Ribaund, konsantrasyon olduğu kadar pozisyon alma ve istek işi. Aranızda konuşuyorsunuzdur mutlaka; bu durumu düzeltmek için teknik bir ekleme yapabilecek misiniz?
İstek kısmında bir sıkıntı olduğunu düşünmüyorum. Herkes istekli ve hırslı oynuyor. Bunun ben biraz da şanssızlık olduğunu düşünüyorum. Bazen seken toplar, ne kadar iyi boxout etseniz de, onlara gidiyor. Tabii bizim de hatalı olduğumuz pozisyonlar var. Onların üstünde çalışacağız.
Buradaki Bayern maçı… savunduğun son top, sonrası Stanton Kidd’in basketi. Çok uzun süreler alan bir oyuncu değilken -tabii ki hazır kalıp, pozisyonunn hakkını verdin- bu kadar kritik bir topta koçun sana güvenmesi seni nasıl hissettirdi? Pozisyonun öncesinde koç sana, “Doğuş sen topu savunacaksın” dediğindeki hissiyatın nasıldı?
O pozisyondan önce ikinci yarıda oynamaya başlamıştım.
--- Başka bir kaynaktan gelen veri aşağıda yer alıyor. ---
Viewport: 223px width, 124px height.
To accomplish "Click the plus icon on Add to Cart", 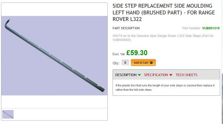I will tap(151, 63).
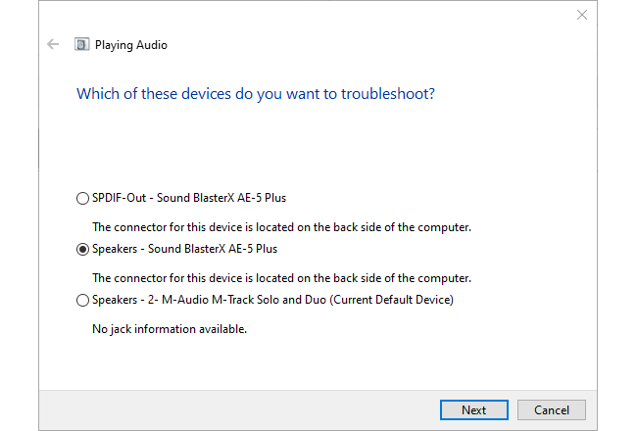Image resolution: width=637 pixels, height=431 pixels.
Task: Close the troubleshooter window with X
Action: click(x=582, y=15)
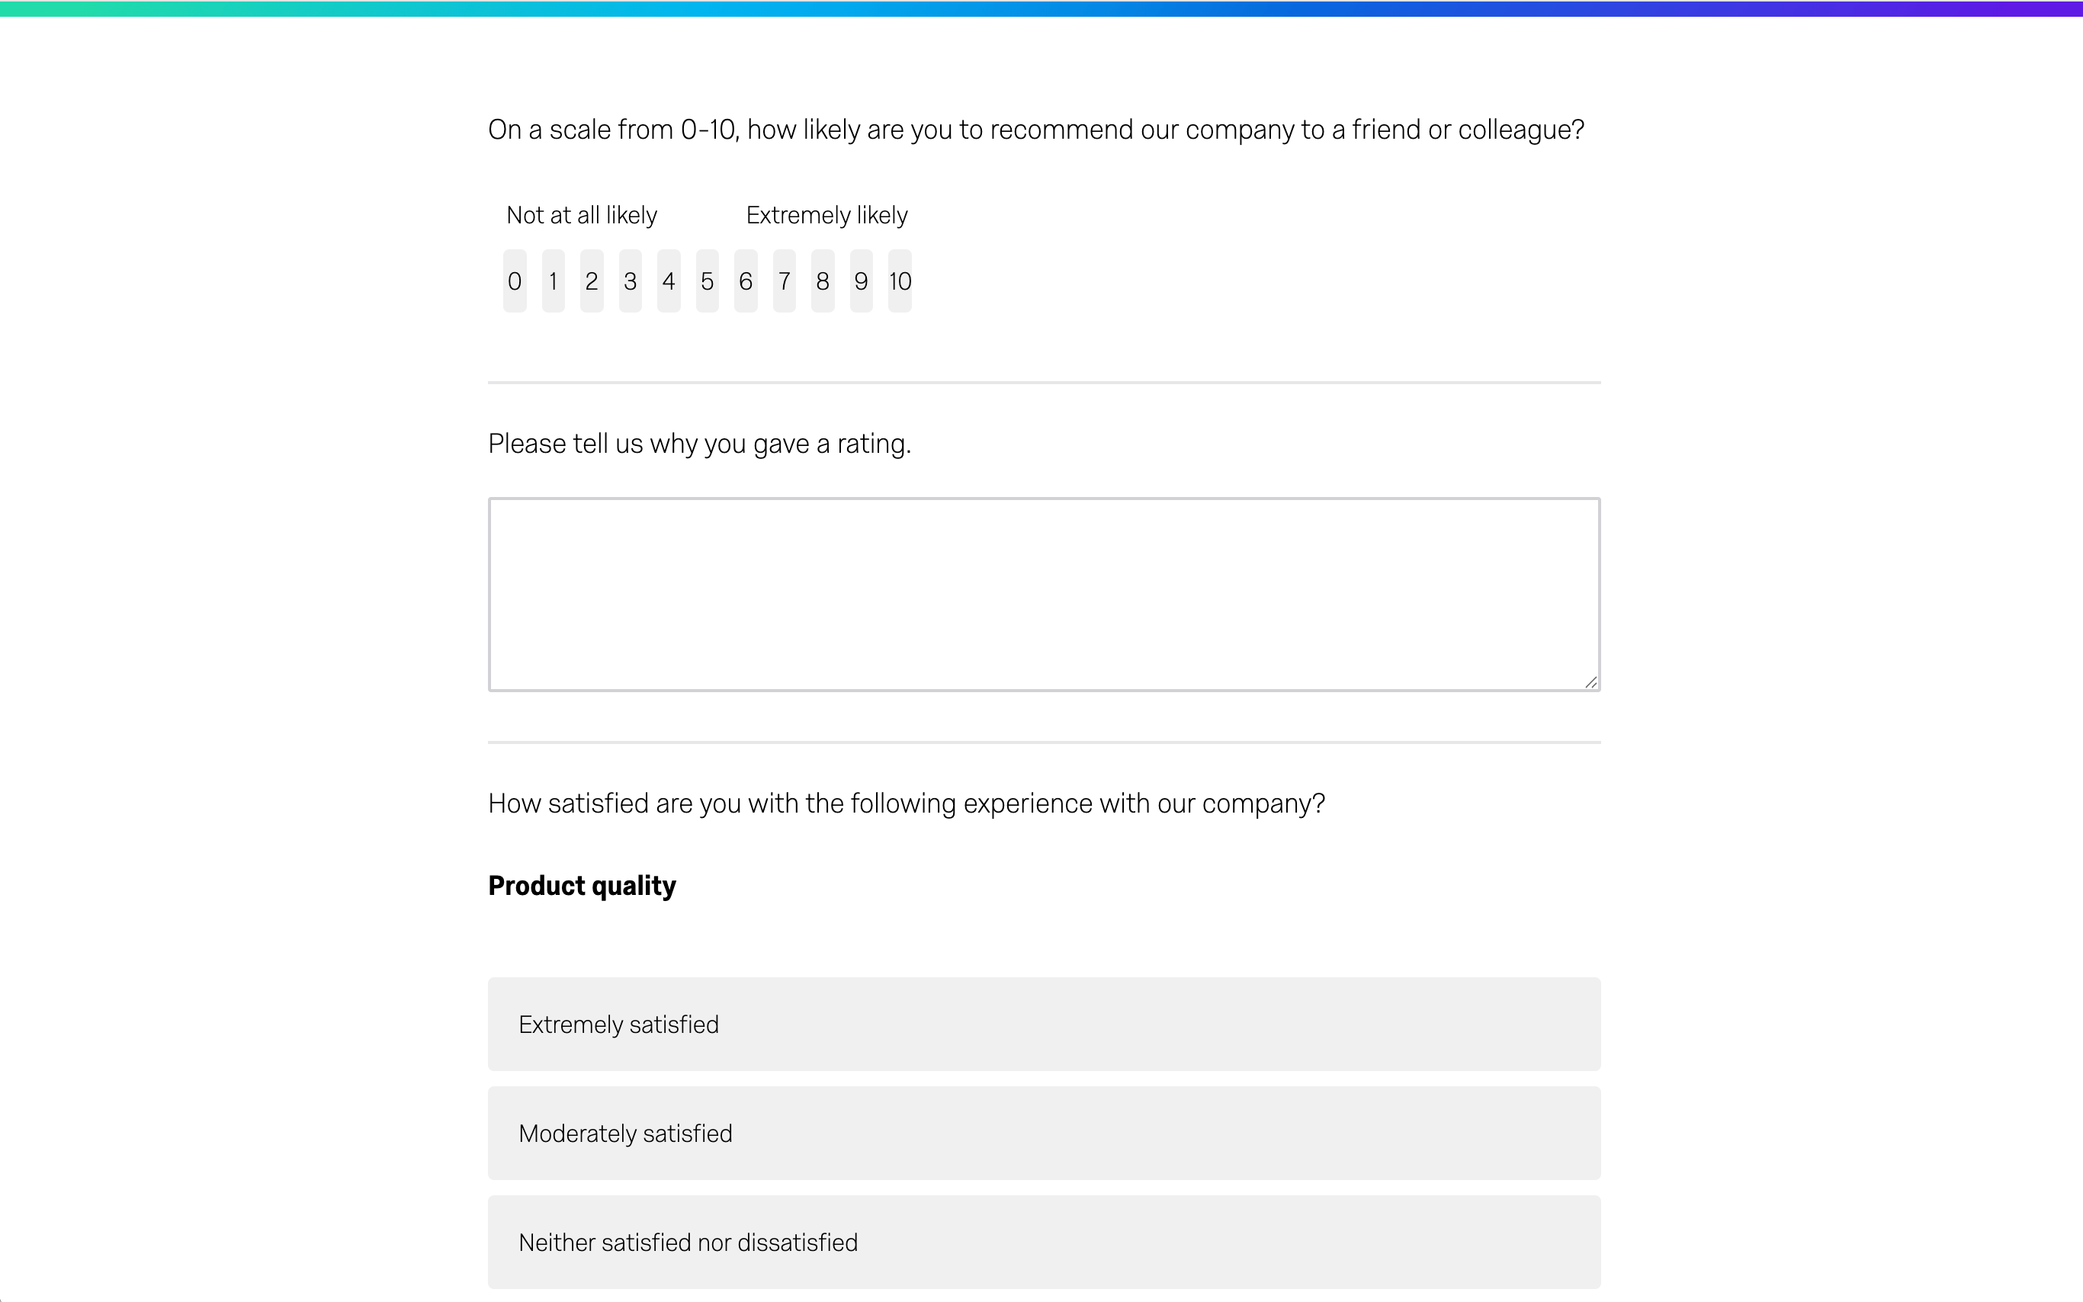Select rating 0 on the recommendation scale
The height and width of the screenshot is (1302, 2083).
(x=515, y=280)
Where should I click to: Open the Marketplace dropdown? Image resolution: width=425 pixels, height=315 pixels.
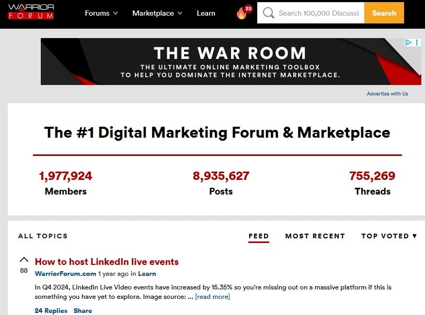(157, 13)
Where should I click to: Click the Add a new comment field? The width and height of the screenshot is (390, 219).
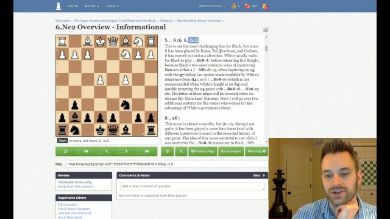pyautogui.click(x=193, y=186)
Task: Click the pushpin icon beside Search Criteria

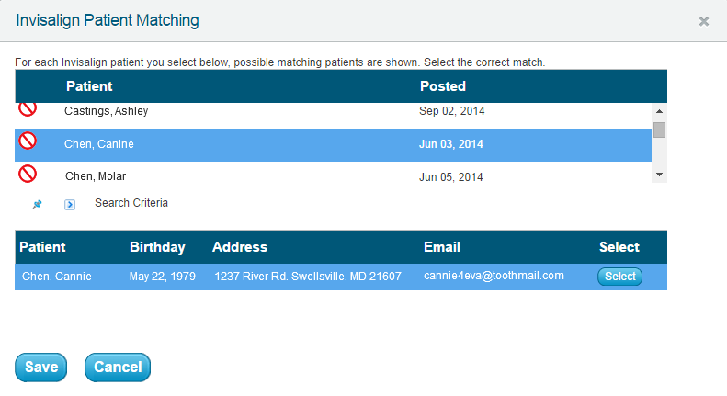Action: (x=37, y=204)
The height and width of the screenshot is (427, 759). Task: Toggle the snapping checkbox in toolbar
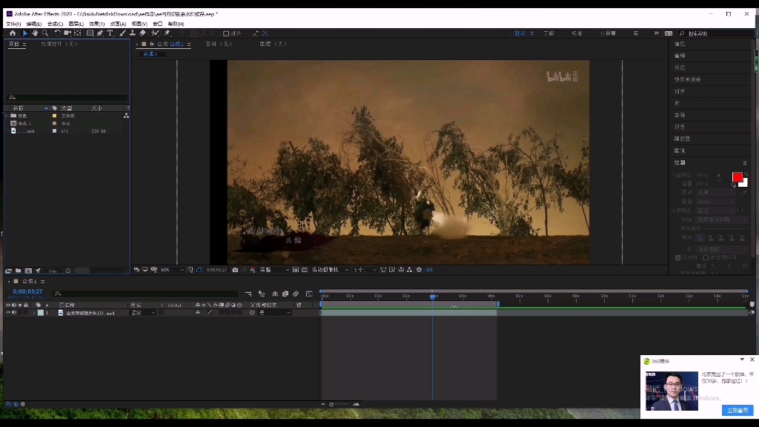coord(226,33)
Sadece bir dakika kenara gelmiştim; o da dediğin gibi çok uzun zamandır oynamadığım ve onlar da çok yüksek tempoyla oynadıkları için dinlenmem amaçlıydı. O sürede aldığım özgüvenden dolayı hocanın da bana orada güvendiğini düşünüyorum. Maçı eksi yönden artı yöne getirmeyi başarmıştık. İşin sadece küçük bir adımı kalmıştı. Onu da Stanton’ın şutuyla başardık. O şut gerçekten çok zor bir şuttu; maçtan sonra videoları izlediğimizde de fark ettik. Attığı şut gerçekten çok zor ve kritik bir andaydı. O an için bu sene yaşadığımız kritik anlardan bir tanesiydi diyebilirim. Hem oynarken hem izlerken keyif alıyoruz. Çok enteresan işler oldu bu sene. O da bu anlardan biriydi. İki gün önceki maçta da Howard’ın [Sant-Roos] topu çalıp, Scottie’nin [Wilbekin] attığı şut çok zor ve inanılmazdı. Biz de bench’te birbirimize baktık; girdi mi, maç uzadı mı diye. İnanmakta zorluk çekmiştik ama başardık. Buraya kadar gelip buradan sonra kaybedersek bunların hiçbir önemi kalmayacak. Takım olarak ne yapmamız gerektiğinin farkındayız. Taraftarın da desteği çok önemli. Maçtaki durgun anlarda onların vereceği ateşle yarın kazanacağız.
45 saniye kala beş sayı öndeydi Kuban. (Doğuş, “Bir dakika kala yedi sayı gerideydik.” diye ekliyor.) Bu takım hiç vazgeçmeyen bir takım; zaten motto da “Vazgeçmek Yok”. Yine de hissedersin maçın belli olduğu anı. “Buradan dönemeyiz” diye düşündünüz mü hiç?
Aslında normal bir takım olsa insan gerçekten düşünür ama sezon başından beri böyle maçlarda çok geriye düştüğümüz zamanlar oldu. İlk Buducnost maçında da geriye düşmüştük. Genç bir takım olmamıza rağmen maç sonlarını oynamayı çok iyi öğrenmiş olmamıza bağlıyorum bunu. O yüzden insanda, “Bir yerde girecek” düşüncesi oluşmaya başlıyor. Ne kadar geriye düşsek de bir yerde geleceğini hissediyorsun. [Kuban maçı] gördüklerimin en iyisiydi. Daha önce de geri dönüşler yapmıştık ama bir dakika kala, önemli bir taraftar kitlesi ve dolu bir salona karşı yedi sayıdan dönmek mucize gibiydi. İnanıyordum ama bu kadarını beklemiyordum. Son bir dakikaya girerken umutlar tükenmeye başlamıştı diyebilirim.